Back in 2007, Razorback, the non-profit group which previously administered the well known Razorback eDonkey server, alerted data protection authority Préposé fédéral à la protection des données et à la transparence (PFPDT) about the activities of Logistep.
Logistep works in a particularly controversial area of anti-piracy action. It collects the IP addresses of those it believes are sharing its clients’ media on the Internet and that data is then used to identify them through the courts. Once found, they receive cash demands to make lawsuits go away.
The company’s work came to light in France when hundreds of file-sharers received
letters accusing them of sharing the game Call of Juarez. For Elizabeth Martin, the lawyer who did Logistep’s work in France, the experience was not a happy one.
As originally reported by Numerama, The Commission Nationale Informatique et Libertés (French Commission of Freedom and Computings, roughly the equivalent of the Préposé Fédéral in Switzerland)
stated that because Martin had failed to declare her activities, her work in this area was illegal.
Furthermore, Martin also became the subject of a
disciplinary investigation conducted by her own peers. Condemning her, a lawyer’s disciplinary board declared, “By choosing to reproduce aggressive foreign methods, intended to force payments, the interested party also violated [the code] which specifies that the lawyer cannot unfairly represent a situation or seriousness of threat.”
Martin was ordered by the disciplinary board to suspend her activities as a lawyer for 6 months and she was banned from belonging to lawyers’ professional associations for a period of 10 years. France had not gone well for Logistep and back in Switzerland, things were heating up.

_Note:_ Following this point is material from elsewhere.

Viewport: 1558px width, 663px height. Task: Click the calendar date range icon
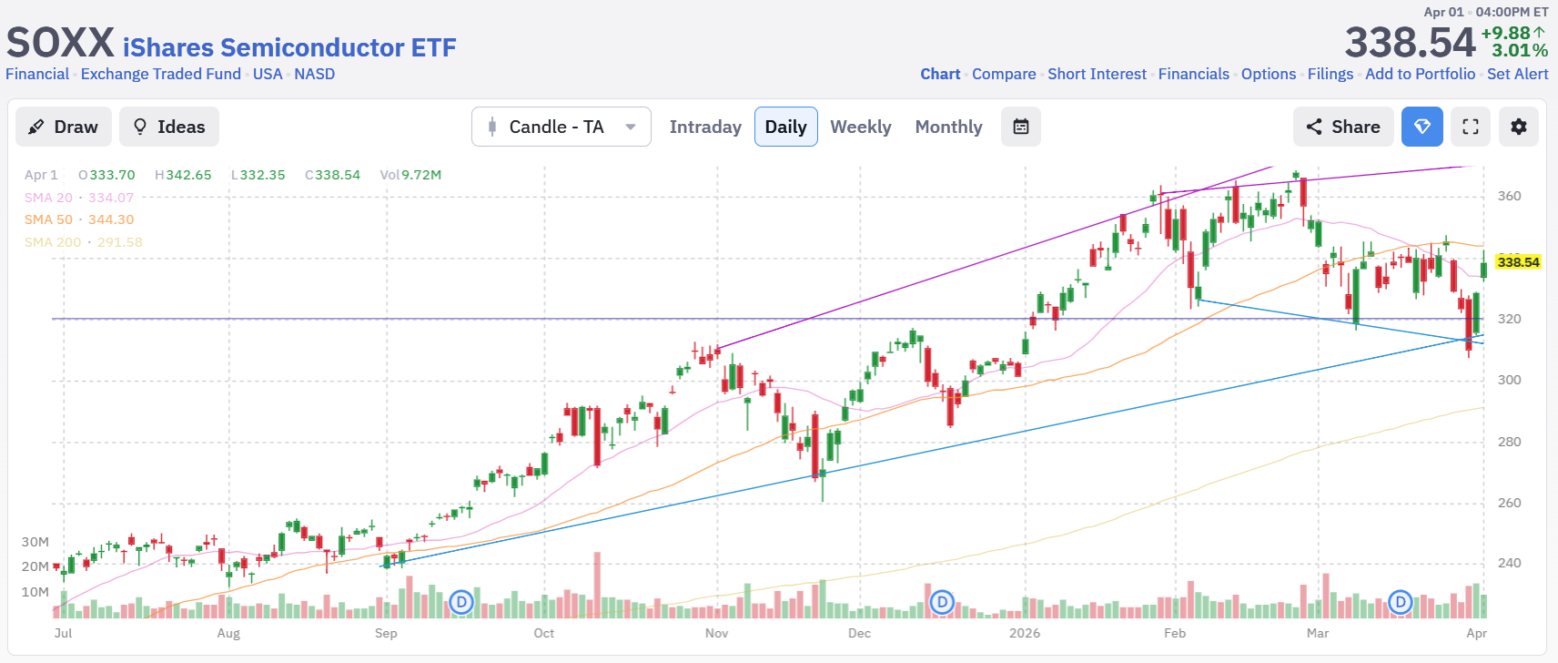click(x=1021, y=127)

In January 2008 the Swiss data protection authority (Préposé fédéral à la protection des
données et à la transparence) published a
recommendation that Logistep stop collecting IP addresses in Switzerland. Among other things it argued that it was unacceptable that Logistep collects data without the knowledge of people involved and that the systematic collection and recording of data in order to track violations of copyright does not conform to the purpose of the P2P applications.

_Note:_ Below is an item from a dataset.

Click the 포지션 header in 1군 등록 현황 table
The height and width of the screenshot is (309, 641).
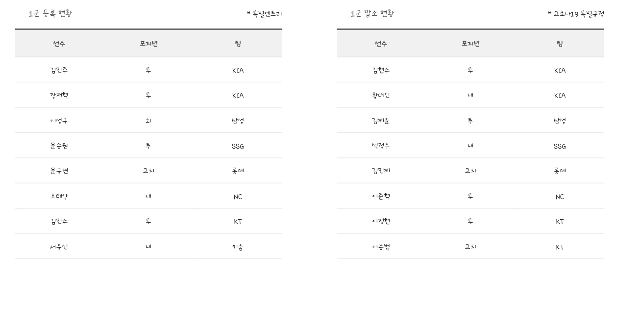[x=148, y=44]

Logistep was dismissive of the request (the Préposé can only make recommendations) and vowed to carry on regardless. It did just that. In response the Préposé – with the assistance of the former Razorback administrator mentioned earlier and his lawyer Sébastien Fanti – filed a lawsuit.
In June 2009 the Federal Administrative Court (TAF) came to a decision, one which saw it overrule the Federal Data Protection commissioner’s decision of 2008.
While the Court acknowledged that the monitoring and data harvesting activities conducted by Logistep raised privacy concerns,
it decided that those concerns were trumped by the needs of the anti-piracy company. In a nutshell, since there are few other ways to deal with this type of online piracy, the end justified the means. Logistep could continue.
Refusing to accept this decision, the Préposé decided to appeal the ruling. Yesterday that road came
to an end and it was bad news for Logistep.
In a ruling by the Federal Court – which is final and cannot be appealed – the activities of Logistep were declared illegal in Switzerland.
From a panel of 5 judges, the vote was 3 to 2 in favor of the Préposé and against Logistep, with a statement that the breaches of privacy carried out by the company were illegal. Even the judges who believed that Logistep acted legally agreed that IP addresses are private data.
According to
Numerama, who have followed this case closely, the ruling was public which is unusual in these types of case. This type of arrangement is usually there to make clear a court’s intent to set a precedent.
The ruling means that it is now illegal to collect IP addresses in Switzerland with the aim of later filing a lawsuit, and the ruling reinforces the notion that IP addresses are private data. Furthermore, it seems unlikely that Swiss courts will accept IP addresses gathered from outside the country as evidence against suspected file-sharers either.
For Logistep, however, with a flick of a switch or two it will be business almost as usual. They have already announced a relocation of their data harvesting operation to
Germany.
For former Razorback admin bile666, the battle goes on. Despite complying with notice and takedown requests, several years ago the Razorback eDonkey server
was seized and that lawsuit continues today.
However, in light of this Swiss decision, TorrentFreak is informed that lawyer Sébastien Fanti and bile666 are seriously considering filing lawsuits against the IFPI and other companies that collected Swiss IP addresses so that criminal proceedings can also be initiated against them.